Tesoro mi si sono ristretti gli stati

I Classici de Press News Veneto (PNV): ve riproponemo n’articolo del 6 Marzo 2009 inedito in version italiana (version originale)

L’Economist Intelligence Unit (EIU) ha recentemente pubblicato la previsione di crescita per i prossimi 5 anni. Mentre il grosso dell’attenzione si focalizza sulle recenti tendenze recessive, un traguardo importante emerso dai dati rischia di essere trascurato. Nei prossimi anni gli sloveni sono destinati a diventare più ricchi degli italiani.

Il miglior paese del vecchio blocco comunista sta per superare la peggiore economia dell’Europa occidentale. Per la Slovenia questo è il traguardo che chiude ufficialmente la cosiddetta transizione economica. In appena due decadi, una differenza apparentemente insormontabile è stata chiusa.

**CONSEGNE**
**1)** Secondo il brano, quale ente ha pubblicato la previsione di crescita per i prossimi cinque anni?
**2)** Riporta fedelmente il passo del brano che va da "I Classici de" fino a "ricchi degli italiani.".
I record costituiscono un materiale a sé, indipendente dal brano.

**MATERIALE FORNITO**

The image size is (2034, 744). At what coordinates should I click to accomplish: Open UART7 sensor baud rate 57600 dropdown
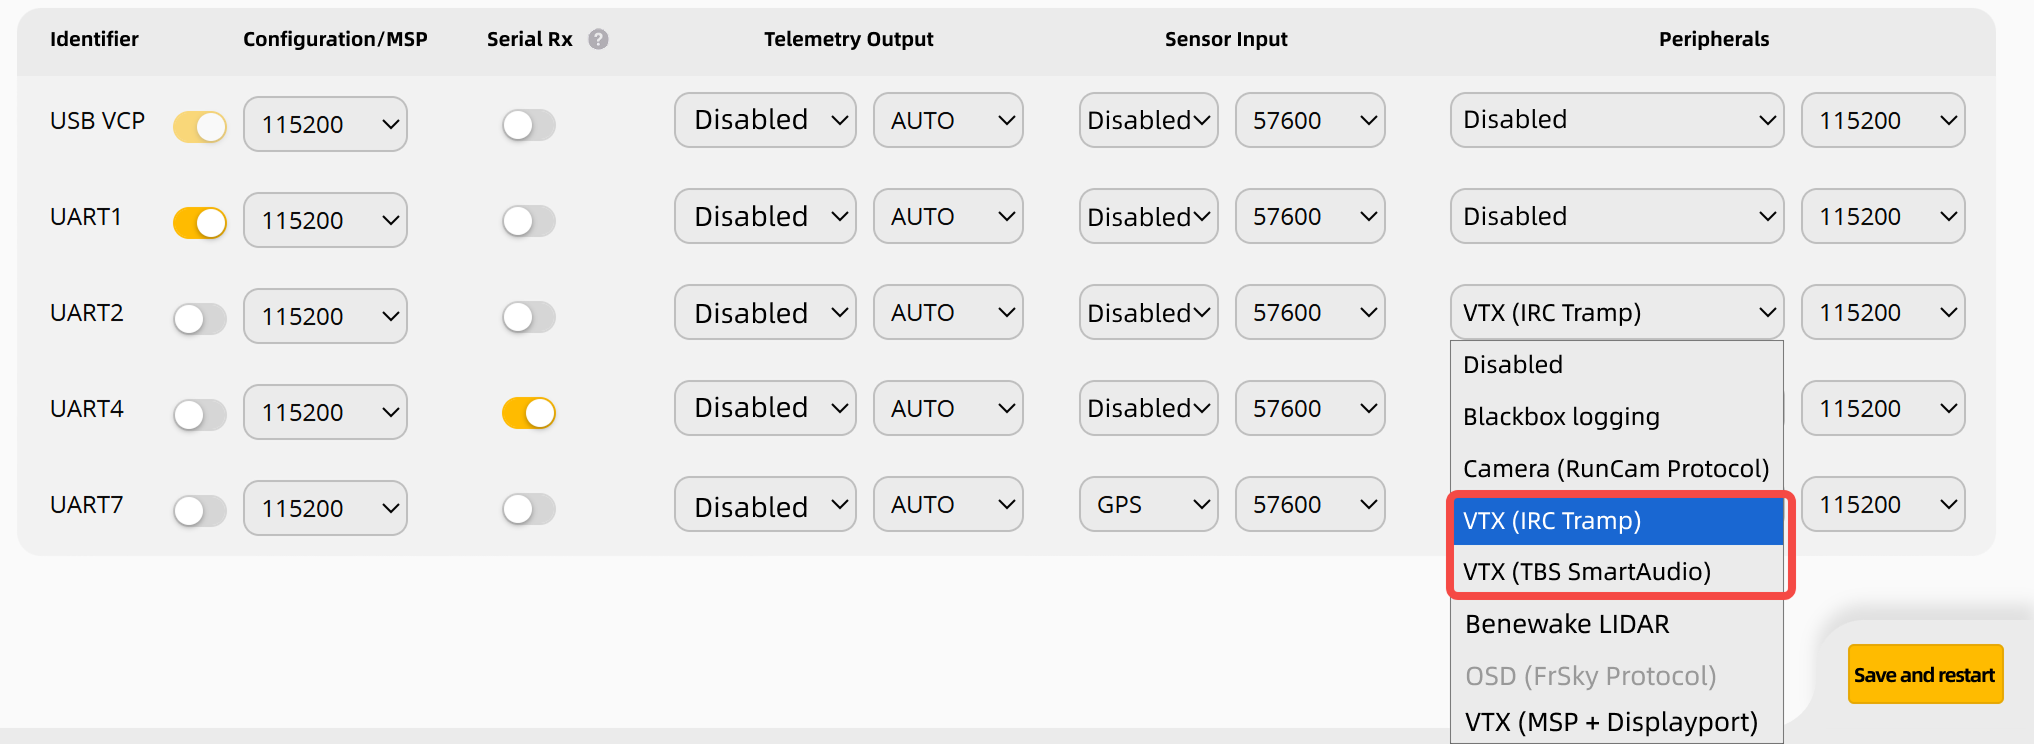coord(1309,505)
---
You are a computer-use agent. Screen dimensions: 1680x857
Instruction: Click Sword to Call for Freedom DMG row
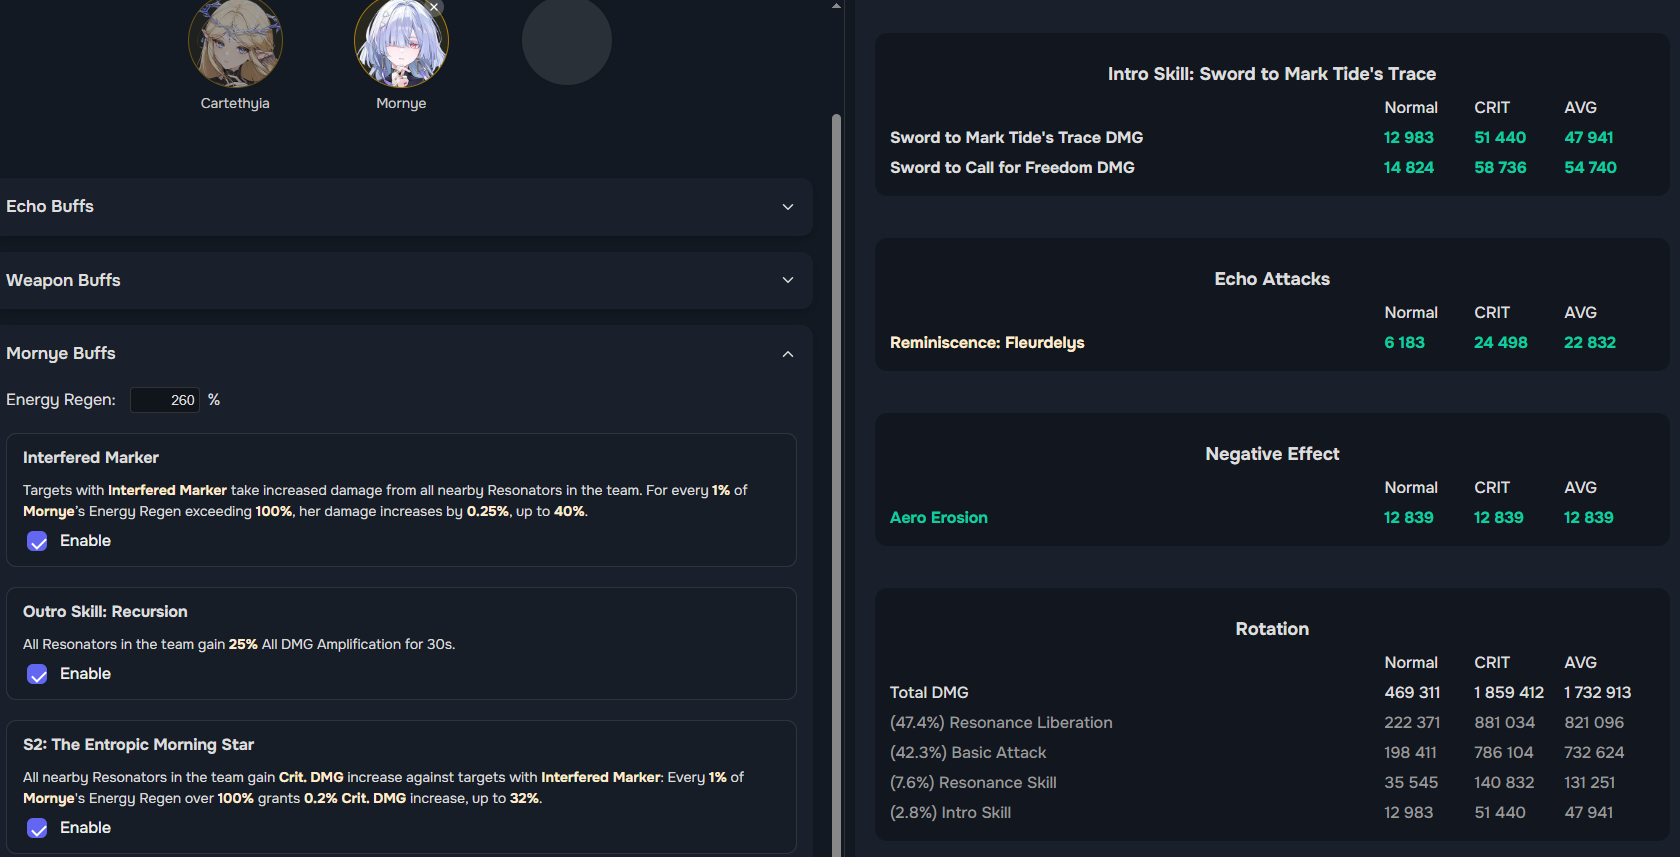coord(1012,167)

**SOLUZIONI**
**1)** L'Economist Intelligence Unit (EIU).

**2)**
I Classici de Press News Veneto (PNV): ve riproponemo n’articolo del 6 Marzo 2009 inedito in version italiana (version originale)

L’Economist Intelligence Unit (EIU) ha recentemente pubblicato la previsione di crescita per i prossimi 5 anni. Mentre il grosso dell’attenzione si focalizza sulle recenti tendenze recessive, un traguardo importante emerso dai dati rischia di essere trascurato. Nei prossimi anni gli sloveni sono destinati a diventare più ricchi degli italiani.